The Pentagon will reportedly allow transgender troops in the military to re-enlist over the next few months, in a blow to US President Donald Trump’s ban.
Defense Secretary Jim Mattis said in a memo Friday that transgender troops can continue to serve and receive required medical care, and that this would remain policy until February, AP reports. Mattis said a panel will determine how Trump’s transgender ban will be implemented.
Trump announced transgender individuals can’t enlist in a tweet in June, but it is up to Mattis to decide whether currently enlisted transgender troops will be allowed to stay in the military.
Arizona Senator John McCain announced his support for legislation aimed at blocking Trump from kicking transgender people out of the military on Friday.
McCain, who fought the Pentagon’s 2010 decision to allow gay people to openly serve in the military, was one of four cosponsors of the bill that would stop the Defense Department denying transgender troops the ability to serve.
“When less than 1 percent of Americans are volunteering to join the military, we should welcome all those who are willing and able to serve our country,” McCain said in a statement. “Any member of the military who meets the medical and readiness standards should be allowed to serve—including those who are transgender.”
Members of Congress have also called on the president to reverse his decision, while the American Civil Liberties Union and other rights groups have filed suits to fight the ban.
Trump announced his controversial decision in a tweet in July, later releasing a presidential memo indefinitely banning transgender people from enlisting. He gave Mattis six months to create policy on those already serving.
The announcement came just over a year after the Obama administration announced transgender troops could serve openly in the military. It set a July 2017 deadline to determine whether transgender people can enter the military, which Mattis delayed until January 2018.

- **Your objective**:
Print the part of the article on transgender troops between "The Pentagon will" and "Donald Trump’s ban.", inclusive.

[Stored data entries]

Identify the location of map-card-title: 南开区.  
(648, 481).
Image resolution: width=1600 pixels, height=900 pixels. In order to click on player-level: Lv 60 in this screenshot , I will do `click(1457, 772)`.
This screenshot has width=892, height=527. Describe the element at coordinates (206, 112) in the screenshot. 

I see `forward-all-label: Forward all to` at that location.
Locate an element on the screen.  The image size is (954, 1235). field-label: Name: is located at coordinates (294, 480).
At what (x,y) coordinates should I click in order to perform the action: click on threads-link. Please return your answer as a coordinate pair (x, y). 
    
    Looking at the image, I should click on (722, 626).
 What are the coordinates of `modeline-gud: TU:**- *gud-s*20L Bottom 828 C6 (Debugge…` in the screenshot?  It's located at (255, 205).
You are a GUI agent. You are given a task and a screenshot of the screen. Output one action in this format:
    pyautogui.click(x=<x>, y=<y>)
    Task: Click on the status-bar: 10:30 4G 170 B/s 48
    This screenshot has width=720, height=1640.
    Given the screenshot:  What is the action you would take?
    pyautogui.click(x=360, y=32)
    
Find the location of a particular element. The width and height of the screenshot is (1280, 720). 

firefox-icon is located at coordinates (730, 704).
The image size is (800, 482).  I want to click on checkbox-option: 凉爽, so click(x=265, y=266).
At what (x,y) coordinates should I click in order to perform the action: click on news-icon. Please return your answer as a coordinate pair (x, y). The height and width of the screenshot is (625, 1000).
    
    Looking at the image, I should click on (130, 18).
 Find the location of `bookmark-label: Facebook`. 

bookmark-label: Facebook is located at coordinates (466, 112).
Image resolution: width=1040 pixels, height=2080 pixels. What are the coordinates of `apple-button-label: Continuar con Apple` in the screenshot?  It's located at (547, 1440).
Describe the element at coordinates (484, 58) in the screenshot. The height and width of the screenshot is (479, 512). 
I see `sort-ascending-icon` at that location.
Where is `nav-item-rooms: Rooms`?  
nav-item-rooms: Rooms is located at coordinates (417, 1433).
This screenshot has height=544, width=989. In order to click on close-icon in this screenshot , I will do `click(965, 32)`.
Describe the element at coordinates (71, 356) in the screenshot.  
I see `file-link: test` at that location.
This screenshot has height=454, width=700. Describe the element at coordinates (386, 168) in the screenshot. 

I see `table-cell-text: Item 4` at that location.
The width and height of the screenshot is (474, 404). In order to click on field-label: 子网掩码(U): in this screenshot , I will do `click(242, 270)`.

- **Exercise solution**:
The Pentagon will reportedly allow transgender troops in the military to re-enlist over the next few months, in a blow to US President Donald Trump’s ban.